One of its purchasers was John H. Patterson who had begun mining coal in the Coalton-Wellston area just about the time Ritty was thinking of a cash register. In connection with his coal mines, Mr. Patterson operated a general store which sold goods to the miners. The store was in the building where the Wood Brothers now have their hardware and building supply store. In two years of operation the store showed a loss of $3,000 despite a good volume of business. In an effort to stop this loss, Mr. Patterson installed three of the new cash registers which he had heard of in Dayton. Crude though these machines were, they did provide some check on cash and transactions and the loss was turned into a profit. Mr. Patterson was so impressed with the possibilities of the machines that he and his brother bought 50 shares of stock in the company which made them.


By 1884 the business of manufacturing cash registers had already passed through several hands and was showing a loss. In the meantime Mr. Patterson had withdrawn from the coal business and was looking about for something to do. He went west with the idea of raising cattle. However, a chance meeting with a New England merchant vacationing in Denver helped to renew his interest in the cash register and sent him back to Dayton to buy the Company. This merchant praised the cash register as a tool of business and said that he could take a vacation with a free mind because he used these machines in his store.


Mr. Patterson bought the stock of the National Manufacturing Company for $6,500 and immediately regretted his purchase. His friends told him he had bought a company that was losing money and a product that nobody wanted. He tried to sell the stock back, even at $2,000 less than he had paid for it. The seller refused to buy back, said he would not take it as a gift. From that day on, Mr. Patterson's faith in the cash register never wavered. He often said and firmly believed that "The more we sell, the more good we do." Although he was always handicapped by lack of money in the early days, he embarked upon a program of product development, selling and advertising that not only built the cash register business but marked the man himself as at rue industrial pioneer.

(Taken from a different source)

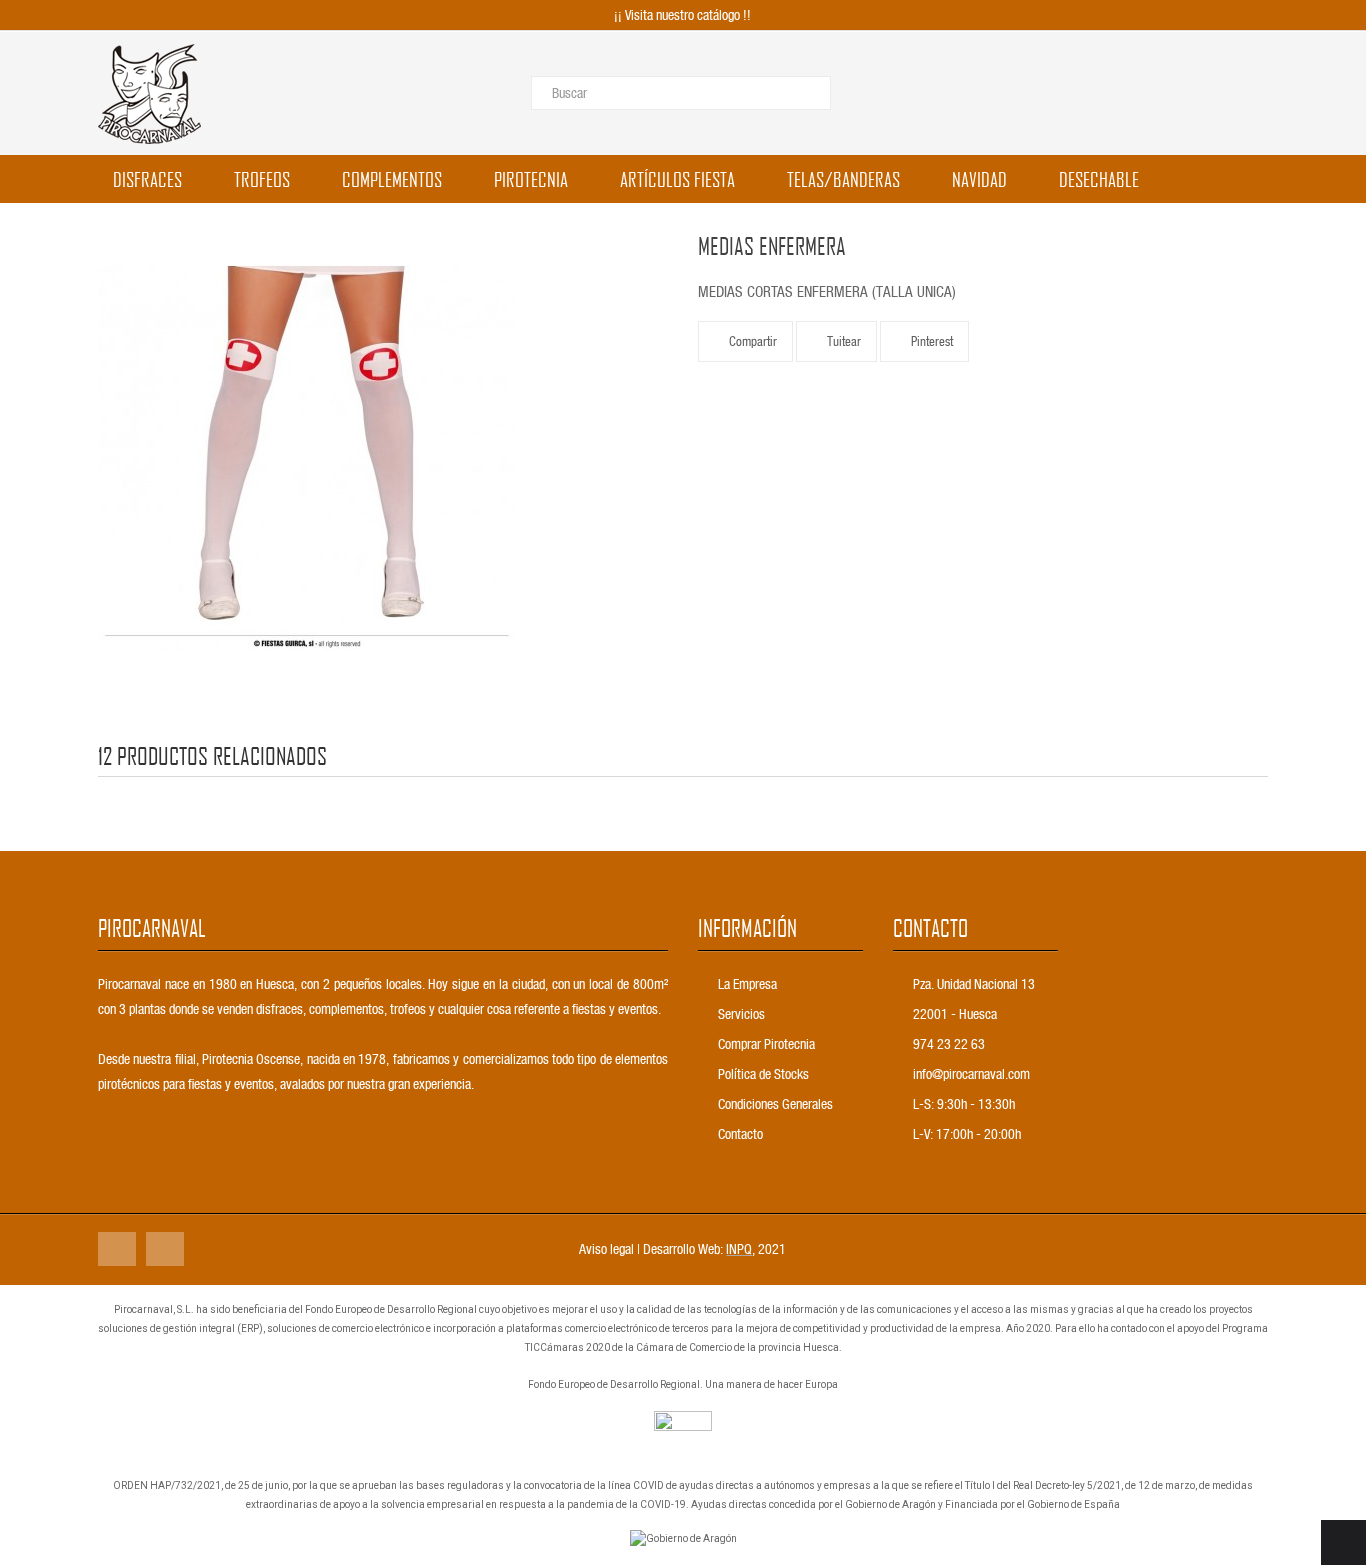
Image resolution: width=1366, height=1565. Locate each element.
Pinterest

Mr. Patterson did more than build cash registers. He set new standards for working conditions, landscaped the ground around the factory, and built the first "daylight" factory with 80 percent of its wall space glass. He gave much thought to the development of good employee relations, started restaurants for employees, originated the suggestion system and pioneered in many other directions.


When Mr. Patterson bought the company, the "factory" consisted of one room, 40x80 feet with 13 employees. Today the main factory at Dayton consists of 28 buildings and employs 12,500 men and women. There are other factories in overseas countries and sales and service organizations operating through the world. The little paper roll cash register used by Mr. Patterson here in Coalton has been supplanted by a series of successors. As a matter of fact the term "Cash register" no longer accurately describes the company's products for accounting machines and adding machines, as well as cash registers have borne the National trademark for a good many years.


The Company's products are used today not only in every type of retail store but in banks, factories, hospitals, hotels, government offices, and public utilities… wherever money is handled or records are kept. The bell which rang out on John H. Patterson's cash registers here in Coalton years ago when miners bought lamps or clothing or food has truly become "The Bell Heard Round the World."